■ Material for this exercise ■
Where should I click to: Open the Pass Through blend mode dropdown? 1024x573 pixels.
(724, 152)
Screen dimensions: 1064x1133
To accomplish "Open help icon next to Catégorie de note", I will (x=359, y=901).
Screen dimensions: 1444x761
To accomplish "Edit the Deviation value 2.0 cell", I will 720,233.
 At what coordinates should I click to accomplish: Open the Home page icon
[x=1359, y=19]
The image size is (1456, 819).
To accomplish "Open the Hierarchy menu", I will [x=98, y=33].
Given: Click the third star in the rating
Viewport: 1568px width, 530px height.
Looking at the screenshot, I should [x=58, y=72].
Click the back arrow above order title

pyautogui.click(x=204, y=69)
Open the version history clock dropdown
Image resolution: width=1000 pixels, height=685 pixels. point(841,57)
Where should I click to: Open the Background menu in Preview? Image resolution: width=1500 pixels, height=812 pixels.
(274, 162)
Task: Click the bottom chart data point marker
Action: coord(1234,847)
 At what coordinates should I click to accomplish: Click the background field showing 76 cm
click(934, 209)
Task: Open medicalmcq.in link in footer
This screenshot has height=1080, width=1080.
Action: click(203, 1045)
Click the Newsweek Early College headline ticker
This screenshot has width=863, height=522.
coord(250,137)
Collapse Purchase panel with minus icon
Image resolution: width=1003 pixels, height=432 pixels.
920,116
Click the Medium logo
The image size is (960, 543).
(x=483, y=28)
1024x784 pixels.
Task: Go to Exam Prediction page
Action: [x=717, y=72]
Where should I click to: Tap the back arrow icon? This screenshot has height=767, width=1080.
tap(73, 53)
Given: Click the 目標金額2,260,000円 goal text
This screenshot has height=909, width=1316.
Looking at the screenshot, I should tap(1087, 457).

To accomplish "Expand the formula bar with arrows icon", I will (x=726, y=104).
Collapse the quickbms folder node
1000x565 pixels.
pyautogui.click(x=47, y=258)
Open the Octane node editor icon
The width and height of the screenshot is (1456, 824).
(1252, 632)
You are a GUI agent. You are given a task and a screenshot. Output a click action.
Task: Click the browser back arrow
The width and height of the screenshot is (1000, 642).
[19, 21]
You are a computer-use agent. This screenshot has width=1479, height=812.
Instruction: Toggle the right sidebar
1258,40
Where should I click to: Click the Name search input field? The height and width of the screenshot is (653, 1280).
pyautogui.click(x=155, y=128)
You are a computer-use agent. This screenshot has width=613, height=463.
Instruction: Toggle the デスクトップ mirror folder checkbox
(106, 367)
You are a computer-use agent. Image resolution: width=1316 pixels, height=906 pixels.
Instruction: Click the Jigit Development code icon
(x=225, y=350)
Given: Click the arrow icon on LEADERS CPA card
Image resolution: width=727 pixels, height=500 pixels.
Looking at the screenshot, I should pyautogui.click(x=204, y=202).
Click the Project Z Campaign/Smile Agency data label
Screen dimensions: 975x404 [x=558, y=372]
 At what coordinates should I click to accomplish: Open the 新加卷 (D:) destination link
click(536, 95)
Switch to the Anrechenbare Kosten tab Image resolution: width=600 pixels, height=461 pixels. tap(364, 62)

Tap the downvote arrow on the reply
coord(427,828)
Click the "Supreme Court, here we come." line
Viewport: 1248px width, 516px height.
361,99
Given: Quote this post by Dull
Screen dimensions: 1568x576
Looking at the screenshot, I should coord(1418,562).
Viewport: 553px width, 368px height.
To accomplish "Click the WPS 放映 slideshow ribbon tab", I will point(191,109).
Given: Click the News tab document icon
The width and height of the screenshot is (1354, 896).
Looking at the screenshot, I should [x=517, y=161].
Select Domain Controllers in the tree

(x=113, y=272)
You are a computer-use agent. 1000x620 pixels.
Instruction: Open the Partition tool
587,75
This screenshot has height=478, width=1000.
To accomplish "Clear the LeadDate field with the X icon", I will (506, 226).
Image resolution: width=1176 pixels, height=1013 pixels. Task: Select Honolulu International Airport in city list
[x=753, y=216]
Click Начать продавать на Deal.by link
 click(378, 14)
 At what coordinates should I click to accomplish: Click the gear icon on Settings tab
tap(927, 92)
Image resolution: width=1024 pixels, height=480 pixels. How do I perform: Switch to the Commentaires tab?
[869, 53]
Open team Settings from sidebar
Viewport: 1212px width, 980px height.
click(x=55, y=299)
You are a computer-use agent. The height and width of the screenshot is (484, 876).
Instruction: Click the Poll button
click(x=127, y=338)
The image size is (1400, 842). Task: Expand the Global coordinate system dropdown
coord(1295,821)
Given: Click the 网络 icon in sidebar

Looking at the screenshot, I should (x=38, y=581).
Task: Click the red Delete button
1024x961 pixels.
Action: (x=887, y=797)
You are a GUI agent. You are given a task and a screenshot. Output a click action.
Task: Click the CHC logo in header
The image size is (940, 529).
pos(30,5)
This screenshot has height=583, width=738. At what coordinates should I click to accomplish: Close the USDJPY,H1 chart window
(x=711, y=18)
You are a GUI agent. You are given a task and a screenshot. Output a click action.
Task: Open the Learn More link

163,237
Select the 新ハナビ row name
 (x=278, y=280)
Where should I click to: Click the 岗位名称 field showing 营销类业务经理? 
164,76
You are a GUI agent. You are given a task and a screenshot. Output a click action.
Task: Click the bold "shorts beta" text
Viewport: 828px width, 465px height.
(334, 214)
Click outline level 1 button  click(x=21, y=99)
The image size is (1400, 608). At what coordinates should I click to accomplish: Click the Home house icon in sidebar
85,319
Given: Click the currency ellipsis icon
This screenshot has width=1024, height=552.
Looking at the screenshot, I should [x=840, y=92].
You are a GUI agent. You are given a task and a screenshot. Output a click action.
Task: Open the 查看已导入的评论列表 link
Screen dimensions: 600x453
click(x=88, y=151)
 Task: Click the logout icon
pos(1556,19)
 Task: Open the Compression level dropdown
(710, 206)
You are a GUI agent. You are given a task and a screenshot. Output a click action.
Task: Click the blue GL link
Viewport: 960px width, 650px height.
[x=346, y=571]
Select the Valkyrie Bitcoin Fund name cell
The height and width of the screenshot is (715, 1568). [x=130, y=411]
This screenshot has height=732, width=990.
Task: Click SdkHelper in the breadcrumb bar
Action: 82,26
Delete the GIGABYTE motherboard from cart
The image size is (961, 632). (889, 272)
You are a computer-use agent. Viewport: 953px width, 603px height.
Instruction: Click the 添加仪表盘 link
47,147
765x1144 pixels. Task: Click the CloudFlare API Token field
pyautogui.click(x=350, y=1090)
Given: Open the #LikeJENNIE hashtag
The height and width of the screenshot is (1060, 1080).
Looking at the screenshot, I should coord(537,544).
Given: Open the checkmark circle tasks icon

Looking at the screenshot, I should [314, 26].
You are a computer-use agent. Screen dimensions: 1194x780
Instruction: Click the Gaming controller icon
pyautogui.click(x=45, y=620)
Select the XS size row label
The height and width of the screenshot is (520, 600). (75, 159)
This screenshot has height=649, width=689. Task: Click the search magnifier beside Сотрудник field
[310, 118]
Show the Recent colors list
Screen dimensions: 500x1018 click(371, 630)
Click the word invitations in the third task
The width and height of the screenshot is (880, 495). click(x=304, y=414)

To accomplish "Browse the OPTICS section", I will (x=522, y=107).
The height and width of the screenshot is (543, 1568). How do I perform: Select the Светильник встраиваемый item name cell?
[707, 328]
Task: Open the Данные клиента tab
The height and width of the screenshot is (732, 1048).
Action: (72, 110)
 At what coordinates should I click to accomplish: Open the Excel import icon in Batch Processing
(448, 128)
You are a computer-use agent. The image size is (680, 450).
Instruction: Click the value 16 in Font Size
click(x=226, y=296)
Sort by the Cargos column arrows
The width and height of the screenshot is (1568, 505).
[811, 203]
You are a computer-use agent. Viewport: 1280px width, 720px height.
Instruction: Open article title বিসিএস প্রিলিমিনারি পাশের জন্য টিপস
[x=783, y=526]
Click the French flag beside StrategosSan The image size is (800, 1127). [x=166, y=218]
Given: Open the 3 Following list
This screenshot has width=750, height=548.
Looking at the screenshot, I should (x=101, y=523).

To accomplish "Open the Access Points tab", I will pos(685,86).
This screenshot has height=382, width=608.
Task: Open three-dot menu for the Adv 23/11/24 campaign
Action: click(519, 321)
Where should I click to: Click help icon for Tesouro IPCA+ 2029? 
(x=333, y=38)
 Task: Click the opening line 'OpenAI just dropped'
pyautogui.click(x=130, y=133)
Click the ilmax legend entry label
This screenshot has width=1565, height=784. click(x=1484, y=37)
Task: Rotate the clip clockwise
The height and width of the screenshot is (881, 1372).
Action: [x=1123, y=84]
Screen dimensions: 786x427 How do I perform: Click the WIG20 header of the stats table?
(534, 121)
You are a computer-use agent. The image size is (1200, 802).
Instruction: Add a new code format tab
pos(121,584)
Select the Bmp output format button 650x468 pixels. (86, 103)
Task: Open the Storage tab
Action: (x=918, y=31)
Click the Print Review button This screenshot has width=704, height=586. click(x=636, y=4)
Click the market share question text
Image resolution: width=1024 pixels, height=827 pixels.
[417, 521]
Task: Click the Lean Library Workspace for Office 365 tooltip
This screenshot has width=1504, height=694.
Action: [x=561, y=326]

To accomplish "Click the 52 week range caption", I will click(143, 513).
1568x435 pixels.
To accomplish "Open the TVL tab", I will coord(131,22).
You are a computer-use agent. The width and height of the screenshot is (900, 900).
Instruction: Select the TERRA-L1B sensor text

■ The problem ■
Find the line containing "1568x435 pixels." in the material above. Print it and every line after it through the end, exactly and only those.

■ Task solution ■
1568x435 pixels.
To accomplish "Open the TVL tab", I will coord(131,22).
You are a computer-use agent. The width and height of the screenshot is (900, 900).
Instruction: Select the TERRA-L1B sensor text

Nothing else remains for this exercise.